Une leçon de théâtre
La Mort d’Empédocle (Fragments) de Hölderlin. Mise en scène de Bernard Sobel en collaboration avec Michèle Raoul Davis. Théâtre de l’Épée de Bois, jusqu’au 5 février, à 21 heures du jeudi au samedi, à 16 h 30 samedi et dimanche. Tél. : 01 48 08 39.74. www.epeedebois.com
Hölderlin, tout juste après sa « période » consacrée à Hypérion, était revenu à trois reprises dans l’écriture de sa tragédie de La Mort d’Empédocle, pour finalement la laisser en état d’inachèvement. Bernard Sobel, lui, après avoir mis en regard dans la petite salle du 100ecs à Paris un chapitre du Château de Kafka à un extrait de la pièce de Hölderlin, revient cette fois-ci, « pour de bon » (c’est-à-dire exclusivement et en déroulant le parcours du philosophe presqu’à son terme) à Empédocle, même si son nouveau spectacle est construit à partir de fragments des trois versions. On se doute que les différentes moutures de la Mort d’Empédocle (et par-delà, bien sûr, toute l’œuvre du poète) ont dû travailler longuement Sobel. Sans doute d’ailleurs aura-t-il pu en discuter à un autre fervent d’Hölderlin (il ne manquait pas de parsemer ses spectacles de ses citations), François Tanguy, tout récemment disparu. Un calicot est déployé au-dessus de la scène : « Hommage à François Tanguy ». Tout le spectacle se déroulera sous cette enseigne. On est dans la justesse (et la générosité) des choses.

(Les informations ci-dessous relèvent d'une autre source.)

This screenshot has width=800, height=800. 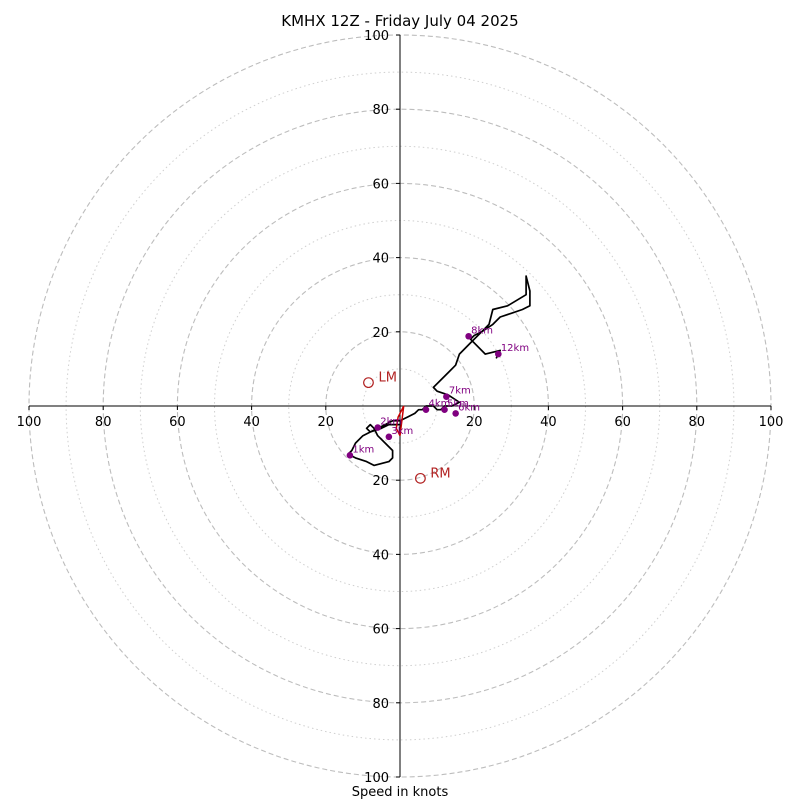 I want to click on height-marker-label: 2km, so click(x=391, y=422).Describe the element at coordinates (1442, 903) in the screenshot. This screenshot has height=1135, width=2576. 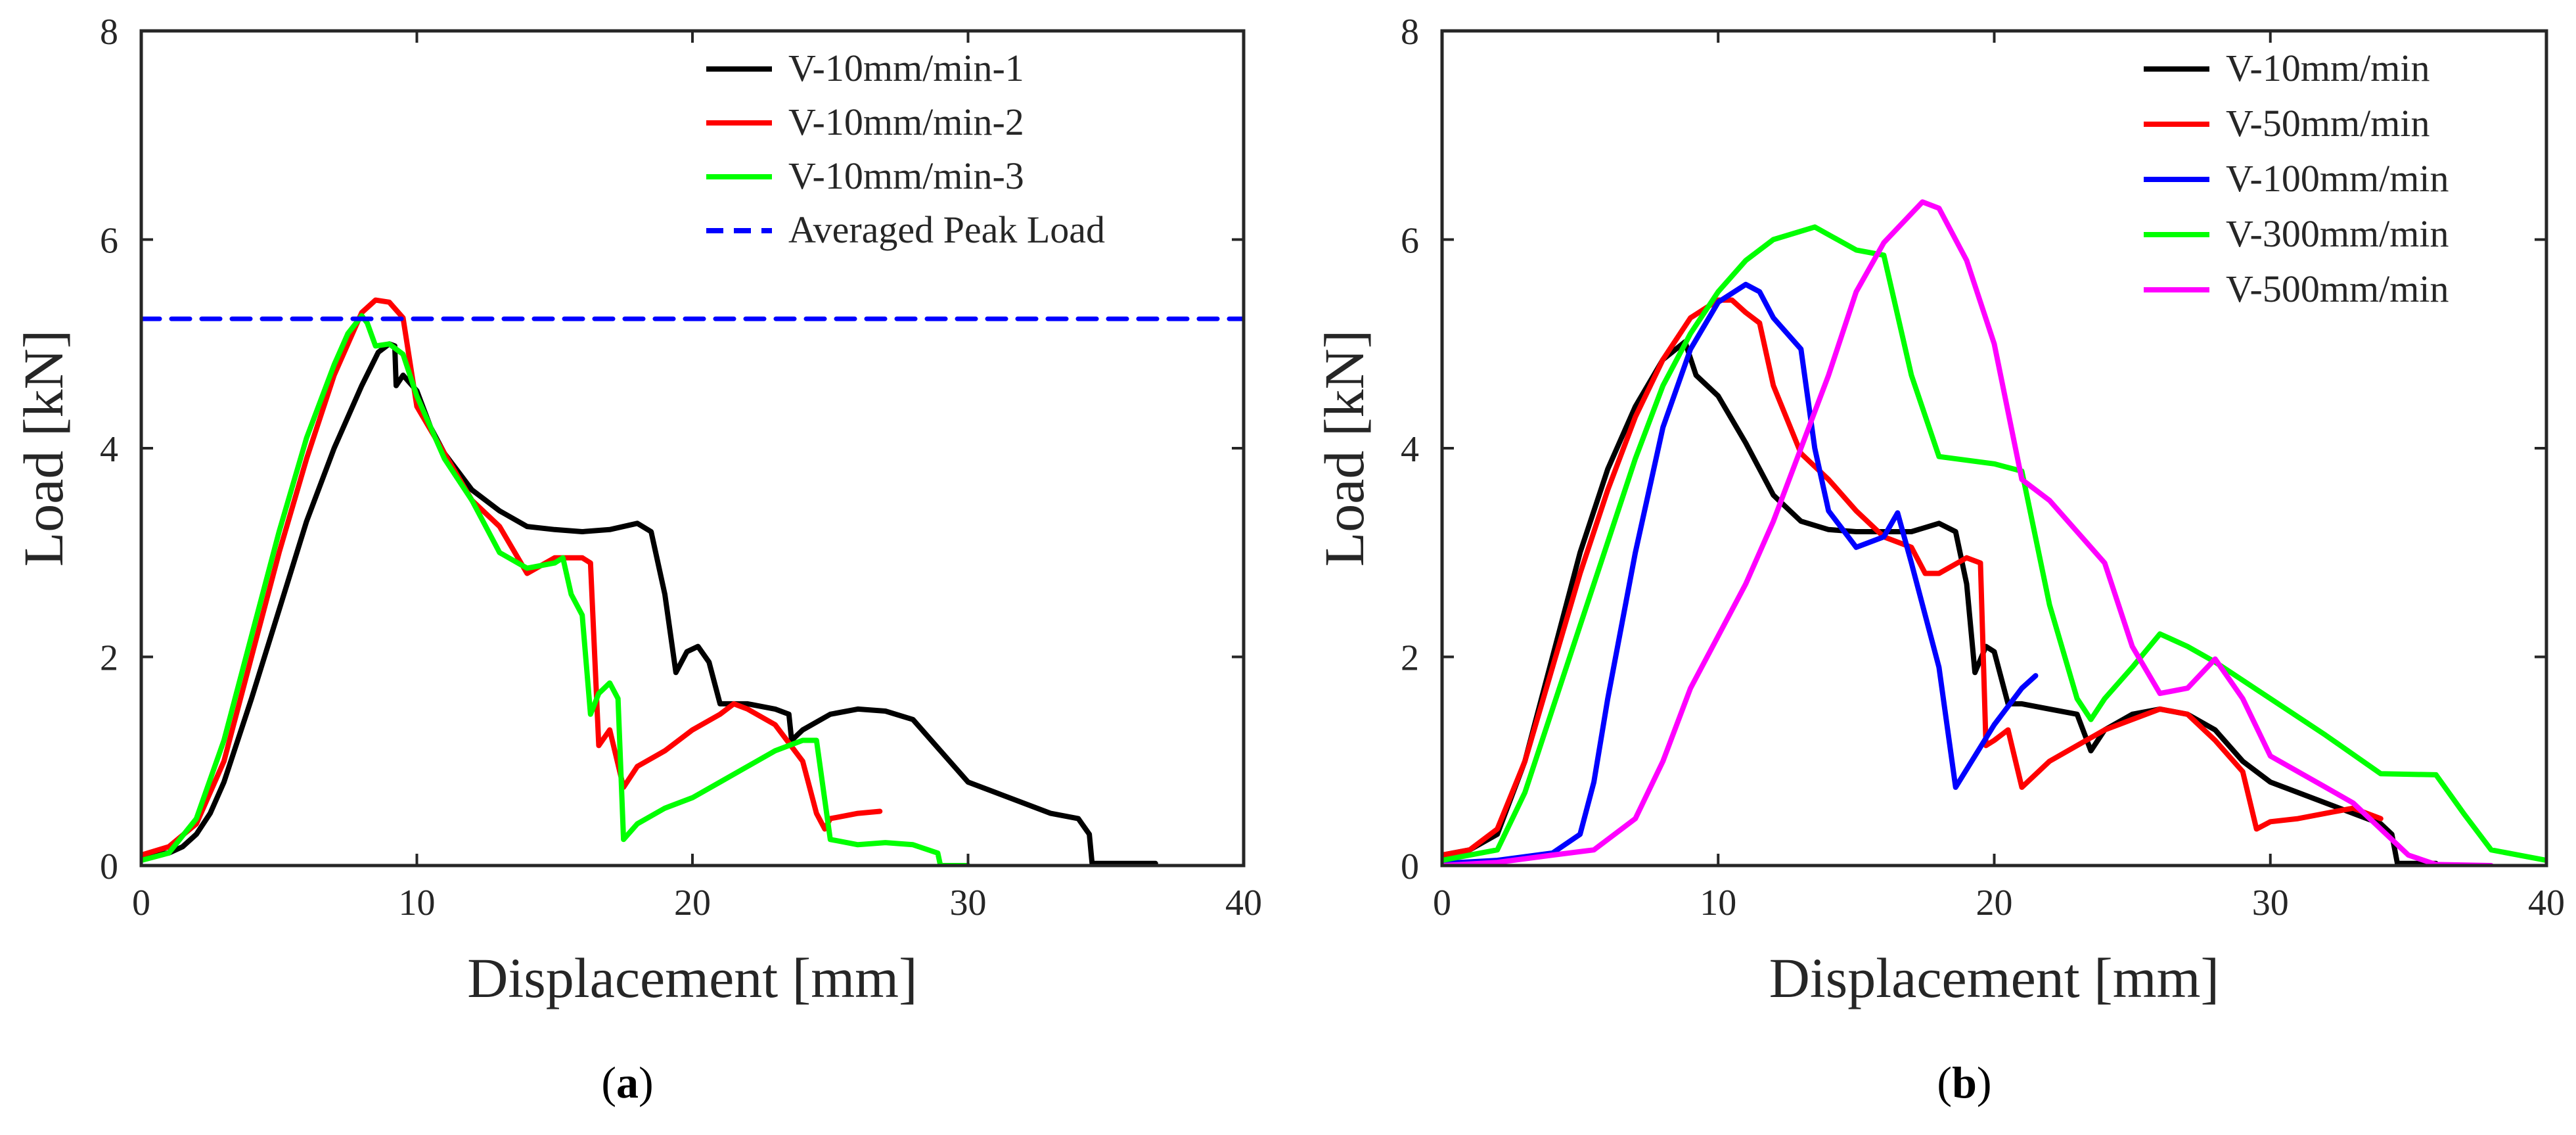
I see `panel-b-xtick-label: 0` at that location.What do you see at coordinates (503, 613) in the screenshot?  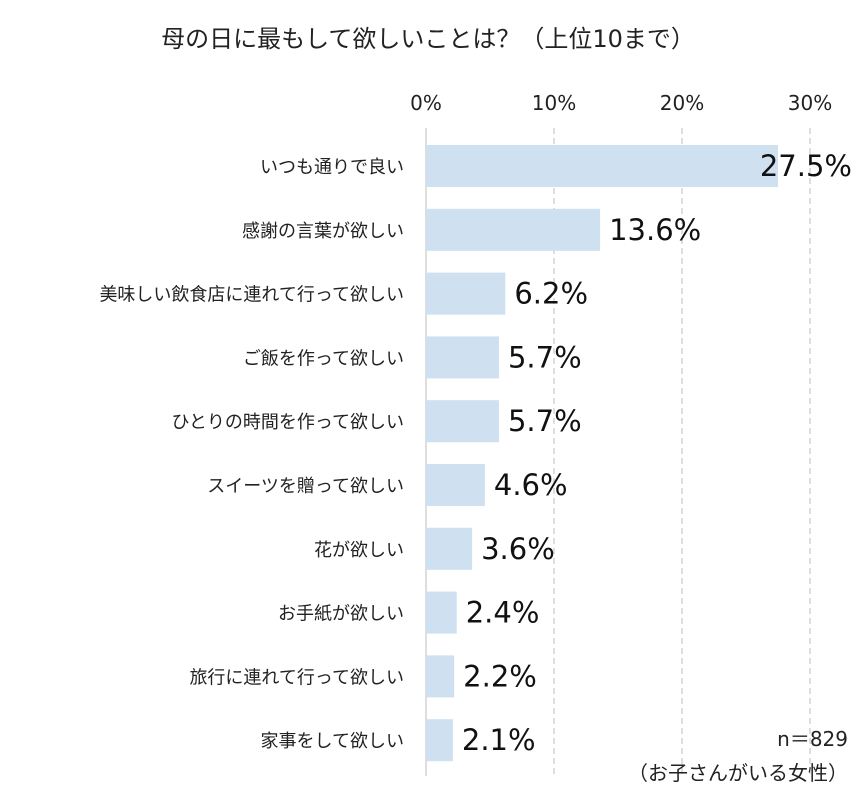 I see `value-label: 2.4%` at bounding box center [503, 613].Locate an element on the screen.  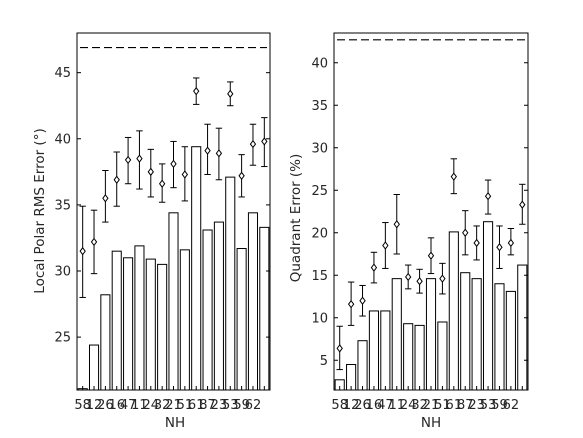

En collaboration avec Michèle Raoul Davis (une fidèle d’entre les fidèles) Bernard Sobel nous restitue donc la trajectoire d’Empédocle et met au jour, d’admirable façon, ce qui constitue le noyau des trois variations de la pièce de Hölderlin, à savoir l’impossible adéquation entre l’homme et la totalité divine ou pas, et ne faire q’un avec la nature. Empédocle, si l’on suit Jean-Luc Nancy est bien aussi « le premier grand témoin de ce qu’il appelle ”le détournement des dieux”, le premier grand témoin d’un écart absolu entre l’homme et les dieux ». Sobel nous fait parcourir à la lettre le chemin qui va mener Empédocle, médecin et philosophe pré-socratique, vers le suicide – il se serait jeté dans l’Etna en fusion –. Une ligne d’une absolue rigueur sur le vaste plateau nu de l’Épée de bois, dont on ne dira jamais assez la beauté, et que le metteur connaît dans ses moindres recoins pour y avoir œuvré à maintes reprises, n’hésitant pas, lorsque nécessaire, à investir la salle. Une absolue rigueur qui donne à entendre avec une belle clarté la langue du poète et qu’une interprétation en tout point remarquable magnifie. À commencer par Matthieu Marie qui donne vie avec une rare et intense sobriété au personnage d’Empédocle. Sa justesse d’interprétation trouve son répondant dans celles de ses camarades de plateau. Ainsi, le duo qu’il forme avec Laurent Charpentier, le très fidèle disciple d’Empédocle, qui accompagne son Maître (son Père comme il est dit), est d’une extraordinaire justesse dans leurs différences même. « Ta parole me subjugue, prodige, il faut/Te céder, il faut t’obéir, et je veux et ne veux/Pas » dit en conclusion Pausanias. C’est exactement cette situation, cette différence et cet accord que les deux comédiens incarnent avec doigté. Les autres interprètes, Julie Brochen, Marc Berman (en alternance avec Claude Guyonnet), Valentine Catzéflis, Gilles Masson et Asil Raïs sont dans le même tempo. On n’aura garde d’oublier le chœur des élèves de la Thélème Théâtre École que dirige Julie Brochen. Bernard Sobel (avec Michèle Raoul Davis) nos donne là un spectacle qui redonne confiance dans l’art du théâtre tel qu’il l’a toujours pratiqué, c’est-à-dire dans l’intelligence de son inscription dans les problèmes de notre société et de notre humaine condition.